Feminist Contributions to Digital Humanities

Bodies of Information addresses this crucial question by assembling a varied group of leading voices, showcasing feminist contributions to a panoply of topics, including ubiquitous computing, game studies, new materialisms, and cultural phenomena like hashtag activism, hacktivism, and campaigns against online misogyny. Taking intersectional feminism as the starting point for doing digital humanities, Bodies of Information is diverse in discipline, identity, location, and method. Helpfully organized around keywords of materiality, values, embodiment, affect, labor, and situatedness, this comprehensive volume is ideal for classrooms. And with its multiplicity of viewpoints and arguments, it's also an important addition to the evolving conversations around one of the fastest growing fields in the academy.

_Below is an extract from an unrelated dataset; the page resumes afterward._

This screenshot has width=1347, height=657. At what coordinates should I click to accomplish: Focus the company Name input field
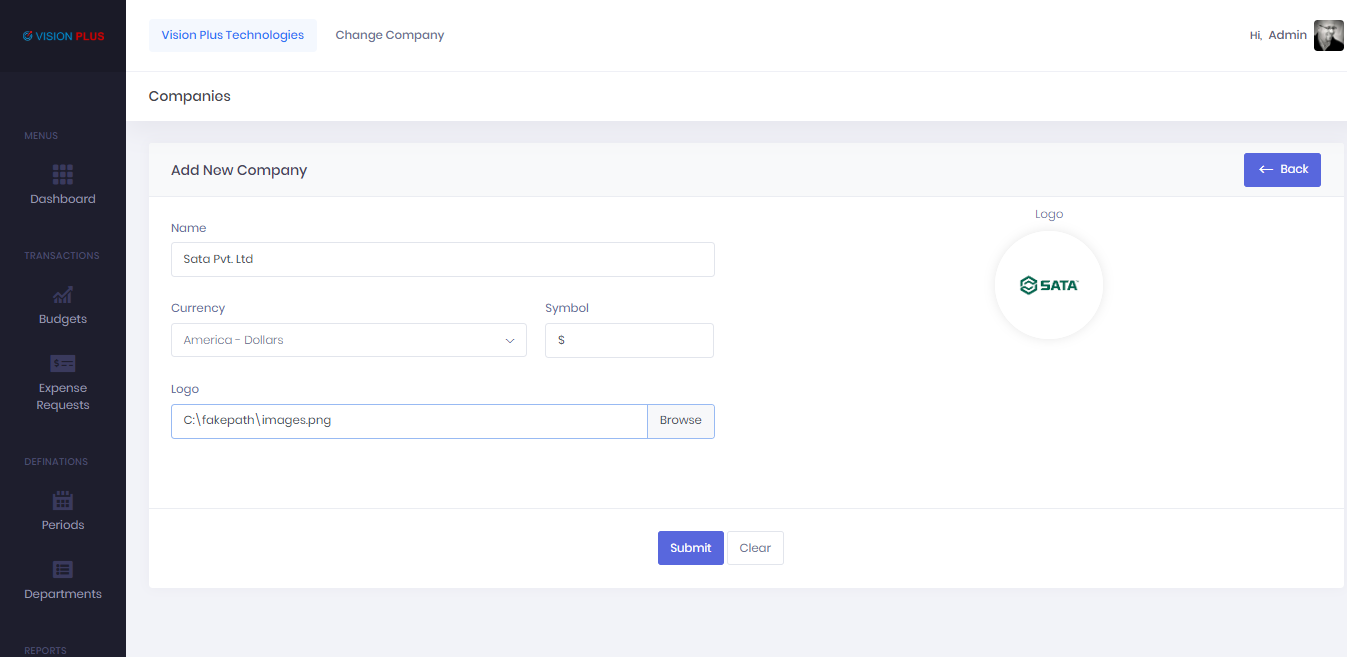click(x=442, y=259)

Challenges and Opportunities

Digital scholarship faces several challenges, including the lack of recognition in promotion and tenure processes, the difficulty of evaluating non-traditional forms of scholarship, and the need for new models of peer review. However, it also presents significant opportunities for innovation, collaboration, and public engagement. By embracing digital tools and methods, scholars can ask new research questions, reach wider audiences, and contribute to a more open and accessible academy.